ECLI:NL:GHDHA:2018:39

Gerechtshof Den Haag

Datum uitspraak
17 januari 2018
Publicatiedatum
19 januari 2018
Zaaknummer
200.208.117/01
Instantie
Gerechtshof Den Haag
Type
Uitspraak
Rechtsgebied
Civiel recht; Personen- en familierecht
Procedures
  • Beschikking
Vindplaatsen
  • Rechtspraak.nl
AI samenvatting door LexboostAutomatisch gegenereerd

Gezag over minderjarige; verzoek tot gezamenlijk gezag door vader afgewezen, maar later toegewezen

In deze zaak heeft het Gerechtshof Den Haag op 17 januari 2018 uitspraak gedaan in hoger beroep over het gezag van een minderjarige, geboren op [geboortedatum] te [geboorteplaats]. De vader, die samen met de moeder het gezag over de minderjarige wenst, had eerder in eerste aanleg een verzoek ingediend bij de rechtbank Rotterdam, dat was afgewezen. De moeder oefent momenteel het ouderlijk gezag uit en verzet zich tegen het verzoek van de vader, met de vrees dat hij het gezag zal misbruiken. Tijdens de mondelinge behandeling op 13 december 2017 is gebleken dat er tussen de ouders nauwelijks communicatie is, wat leidt tot een gebrek aan vertrouwen. De vader stelt echter dat hij altijd betrokken is geweest bij de opvoeding en verzorging van de minderjarige en dat er geen concrete aanwijzingen zijn dat hij het gezag zal misbruiken. Het hof overweegt dat het uitgangspunt van de wet is dat ouders gezamenlijk het gezag uitoefenen en dat de enkele vrees van de moeder onvoldoende is om het verzoek van de vader af te wijzen. Het hof heeft uiteindelijk besloten het verzoek van de vader toe te wijzen en de ouders gezamenlijk met het gezag over de minderjarige te belasten. Tevens wordt aanbevolen dat partijen professionele hulp inschakelen om hun communicatie te verbeteren, wat in het belang van de minderjarige is.

Uitspraak

GERECHTSHOF DEN HAAG
Afdeling civiel recht
zaaknummer : 200.208.117/01
rekestnummer rechtbank : FA RK 16-5789
zaaknummer rechtbank : C/10/505776
beschikking van de meervoudige kamer van 17 januari 2018
inzake
[appellant] ,
wonende te [woonplaats 1] ,
verzoeker in hoger beroep,
hierna te noemen: de vader,
advocaat mr. F. Borger van der Burg-Holstege te Den Haag,
tegen
[verweerster] ,
wonende te [woonplaats 2] ,
verweerster in hoger beroep,
hierna te noemen: de moeder,
advocaat mr. A.A. van den Berg te Bleiswijk.
In zijn adviserende en/of toetsende taak is in de procedure gekend:
de raad voor de kinderbescherming te Rotterdam,
hierna te noemen: de raad.

1.Het verloop van het geding in eerste aanleg

1.1.
Het hof verwijst voor het verloop van het geding in eerste aanleg naar de beschikking van de rechtbank Rotterdam van 4 november 2016, hierna: de bestreden beschikking, uitgesproken onder voormeld zaak- en rekestnummer.
1.2.
Bij die beschikking heeft de rechtbank, voor zover in hoger beroep van belang, het verzoek van de vader om hem samen met de moeder met het gezag over de nader te noemen minderjarige te belasten, afgewezen.

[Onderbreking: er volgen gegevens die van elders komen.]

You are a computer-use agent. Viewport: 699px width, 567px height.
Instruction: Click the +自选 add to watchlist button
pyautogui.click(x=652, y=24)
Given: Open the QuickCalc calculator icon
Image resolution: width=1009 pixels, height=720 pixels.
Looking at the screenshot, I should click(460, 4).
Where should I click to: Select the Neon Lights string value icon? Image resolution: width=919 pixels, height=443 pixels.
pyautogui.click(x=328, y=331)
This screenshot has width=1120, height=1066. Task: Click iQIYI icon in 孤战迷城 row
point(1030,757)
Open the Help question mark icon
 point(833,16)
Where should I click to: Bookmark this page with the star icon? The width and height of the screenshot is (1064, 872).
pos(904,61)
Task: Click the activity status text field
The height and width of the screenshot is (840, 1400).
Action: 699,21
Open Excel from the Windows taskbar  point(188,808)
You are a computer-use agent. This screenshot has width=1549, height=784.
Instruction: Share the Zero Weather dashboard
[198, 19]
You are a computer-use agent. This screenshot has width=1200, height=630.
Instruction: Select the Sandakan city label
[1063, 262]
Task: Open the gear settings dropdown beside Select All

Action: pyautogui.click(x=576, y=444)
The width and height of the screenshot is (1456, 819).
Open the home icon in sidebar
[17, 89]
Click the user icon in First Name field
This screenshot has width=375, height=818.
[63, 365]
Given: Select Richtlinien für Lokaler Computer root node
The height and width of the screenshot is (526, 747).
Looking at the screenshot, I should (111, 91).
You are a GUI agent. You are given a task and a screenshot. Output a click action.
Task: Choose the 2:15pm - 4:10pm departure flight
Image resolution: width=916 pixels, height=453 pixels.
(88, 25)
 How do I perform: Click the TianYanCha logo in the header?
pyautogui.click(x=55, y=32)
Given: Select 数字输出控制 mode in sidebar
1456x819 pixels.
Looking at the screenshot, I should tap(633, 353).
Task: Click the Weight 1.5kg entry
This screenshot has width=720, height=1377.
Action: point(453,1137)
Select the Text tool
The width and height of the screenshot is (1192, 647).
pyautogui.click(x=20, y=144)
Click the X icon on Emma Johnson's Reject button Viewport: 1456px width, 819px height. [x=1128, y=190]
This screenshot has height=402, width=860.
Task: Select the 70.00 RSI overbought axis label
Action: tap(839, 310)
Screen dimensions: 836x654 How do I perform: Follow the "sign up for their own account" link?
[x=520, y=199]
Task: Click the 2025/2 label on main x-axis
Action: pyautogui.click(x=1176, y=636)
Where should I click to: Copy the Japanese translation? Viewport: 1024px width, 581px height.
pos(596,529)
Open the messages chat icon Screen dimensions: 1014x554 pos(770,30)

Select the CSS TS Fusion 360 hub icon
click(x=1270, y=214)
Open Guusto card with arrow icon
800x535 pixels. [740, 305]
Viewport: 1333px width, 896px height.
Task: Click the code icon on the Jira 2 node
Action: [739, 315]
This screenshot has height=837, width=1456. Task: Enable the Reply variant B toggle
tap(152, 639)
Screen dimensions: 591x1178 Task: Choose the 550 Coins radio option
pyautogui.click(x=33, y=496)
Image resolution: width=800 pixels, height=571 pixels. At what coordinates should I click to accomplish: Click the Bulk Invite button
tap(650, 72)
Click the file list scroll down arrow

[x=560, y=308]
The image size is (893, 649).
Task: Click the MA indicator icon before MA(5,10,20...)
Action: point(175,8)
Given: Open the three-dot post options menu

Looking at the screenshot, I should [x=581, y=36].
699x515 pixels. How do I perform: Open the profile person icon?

2.Het geding in hoger beroep

2.1.
De vader is op 26 januari 2017 in hoger beroep gekomen van de bestreden beschikking.
2.2.
De moeder heeft op 3 april 2017 een verweerschrift ingediend.
2.3.
Bij het hof zijn voorts van de zijde van de vader ingekomen:
  • een journaalbericht van 2 februari 2017, ingekomen op 7 februari 2017, met bijlagen;
  • een journaalbericht van 17 februari 2017, ingekomen op 21 februari 2017, met bijlagen.
2.4.
De mondelinge behandeling heeft op 13 december 2017 plaatsgevonden. Verschenen zijn:
  • de vader, bijgestaan door zijn advocaat;
  • de moeder, bijgestaan door haar advocaat;
  • [naam 1] namens de raad.
De advocaat van de vader heeft ter zitting pleitnotities overgelegd.

3.De feiten

3.1.
Het hof gaat uit van de door de rechtbank vastgestelde feiten voor zover daartegen in hoger beroep niet is opgekomen. Onder meer staat het volgende vast:
  • partijen zijn de ouders van [naam 2] , geboren op [geboortedatum] te
  • het ouderlijk gezag over de minderjarige wordt door de moeder uitgeoefend.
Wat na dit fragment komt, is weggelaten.